Personal information
- Full name: Archibald Lynn McQuilken
- Born: 30 September 1933 Muckamore, Northern Ireland
- Died: 16 October 1985 (aged 52) Belfast, Northern Ireland
- Batting: Right-handed
- Bowling: Leg break googly

Domestic team information
- 1962: Ireland

Career statistics
| Competition | First-class |
| Matches | 2 |
| Runs scored | 140 |
| Batting average | 35.00 |
| 100s/50s | 0/0 |
| Top score | 42 |
| Balls bowled | 115 |
| Wickets | 5 |
| Bowling average | 12.00 |
| 5 wickets in innings | 1 |
| 10 wickets in match | 0 |
| Best bowling | 5/37 |
| Catches/stumpings | 0/– |
- Source: Cricinfo, 17 October 2018

= Archie McQuilken =

Irish cricketer

Archibald Lynn McQuilken (30 September 1933 – 16 October 1985) was an Irish first-class cricketer.

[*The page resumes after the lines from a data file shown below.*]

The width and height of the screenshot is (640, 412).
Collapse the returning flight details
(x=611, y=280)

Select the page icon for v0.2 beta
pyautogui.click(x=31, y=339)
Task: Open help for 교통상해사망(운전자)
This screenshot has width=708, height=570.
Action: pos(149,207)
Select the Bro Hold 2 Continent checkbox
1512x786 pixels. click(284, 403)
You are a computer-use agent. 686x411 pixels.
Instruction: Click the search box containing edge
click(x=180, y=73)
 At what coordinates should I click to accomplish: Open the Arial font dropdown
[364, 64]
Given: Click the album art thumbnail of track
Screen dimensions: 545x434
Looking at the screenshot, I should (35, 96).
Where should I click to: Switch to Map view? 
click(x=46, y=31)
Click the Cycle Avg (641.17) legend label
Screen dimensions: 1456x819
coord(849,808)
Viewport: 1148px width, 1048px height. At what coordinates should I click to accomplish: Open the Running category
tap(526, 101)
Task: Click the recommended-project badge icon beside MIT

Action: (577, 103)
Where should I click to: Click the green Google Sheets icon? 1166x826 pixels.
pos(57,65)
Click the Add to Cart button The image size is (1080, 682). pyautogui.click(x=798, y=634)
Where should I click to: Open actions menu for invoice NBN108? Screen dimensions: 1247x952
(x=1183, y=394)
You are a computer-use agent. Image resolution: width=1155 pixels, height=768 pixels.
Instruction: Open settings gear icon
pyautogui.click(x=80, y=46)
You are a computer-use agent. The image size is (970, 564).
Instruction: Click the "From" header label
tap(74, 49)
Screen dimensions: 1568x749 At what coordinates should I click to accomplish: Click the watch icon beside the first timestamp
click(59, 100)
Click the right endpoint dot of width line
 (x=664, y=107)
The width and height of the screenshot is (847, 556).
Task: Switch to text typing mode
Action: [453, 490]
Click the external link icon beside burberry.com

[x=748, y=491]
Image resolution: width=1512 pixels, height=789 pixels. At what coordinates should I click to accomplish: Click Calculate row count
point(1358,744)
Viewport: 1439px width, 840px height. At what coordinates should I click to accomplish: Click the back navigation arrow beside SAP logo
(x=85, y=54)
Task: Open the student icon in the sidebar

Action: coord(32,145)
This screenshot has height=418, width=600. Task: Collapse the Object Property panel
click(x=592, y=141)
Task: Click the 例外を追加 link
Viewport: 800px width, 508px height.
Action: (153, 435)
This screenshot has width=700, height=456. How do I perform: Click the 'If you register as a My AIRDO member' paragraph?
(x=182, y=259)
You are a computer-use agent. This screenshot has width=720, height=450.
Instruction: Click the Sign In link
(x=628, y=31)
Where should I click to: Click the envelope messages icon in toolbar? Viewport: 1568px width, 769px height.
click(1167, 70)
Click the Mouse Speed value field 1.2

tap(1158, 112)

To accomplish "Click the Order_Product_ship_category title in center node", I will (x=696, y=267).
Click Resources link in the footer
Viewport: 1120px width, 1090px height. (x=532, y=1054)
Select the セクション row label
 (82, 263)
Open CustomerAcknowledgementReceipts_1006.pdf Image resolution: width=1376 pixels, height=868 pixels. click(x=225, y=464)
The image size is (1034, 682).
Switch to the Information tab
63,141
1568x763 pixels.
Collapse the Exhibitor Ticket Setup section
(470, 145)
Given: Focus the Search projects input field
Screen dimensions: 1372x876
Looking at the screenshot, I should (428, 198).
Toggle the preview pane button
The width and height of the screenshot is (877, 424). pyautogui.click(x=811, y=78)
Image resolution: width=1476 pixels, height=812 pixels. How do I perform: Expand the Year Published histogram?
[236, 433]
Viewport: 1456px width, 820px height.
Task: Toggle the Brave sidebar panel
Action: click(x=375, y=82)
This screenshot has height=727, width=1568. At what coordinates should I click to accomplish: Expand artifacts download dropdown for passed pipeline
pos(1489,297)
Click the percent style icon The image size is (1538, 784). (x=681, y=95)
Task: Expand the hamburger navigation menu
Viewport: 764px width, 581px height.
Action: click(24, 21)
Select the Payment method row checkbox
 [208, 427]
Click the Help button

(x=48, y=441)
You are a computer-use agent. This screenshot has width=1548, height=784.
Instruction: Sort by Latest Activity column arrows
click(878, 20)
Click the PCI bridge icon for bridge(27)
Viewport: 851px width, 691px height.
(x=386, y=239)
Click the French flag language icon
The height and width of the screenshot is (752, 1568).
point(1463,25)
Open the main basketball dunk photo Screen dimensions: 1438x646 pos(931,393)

McQuilken was born at Muckamore in County Antrim in September 1933. An all-rounder for Muckamore Cricket Club, for whom he scored over 10,000 runs and took over a 1,000 wickets, he played two first-class cricket matches for Ireland 1962. His first came against the Combined Services at Belfast, while his second match came against Scotland at Greenock. He took a five-wicket haul on debut, with 5/37; these were his only first-class wickets. He also scored 140 runs across both matches, with a highest score of 42. Outside of cricket his profession was an engineer. He died in a road traffic accident in Belfast in June 1985.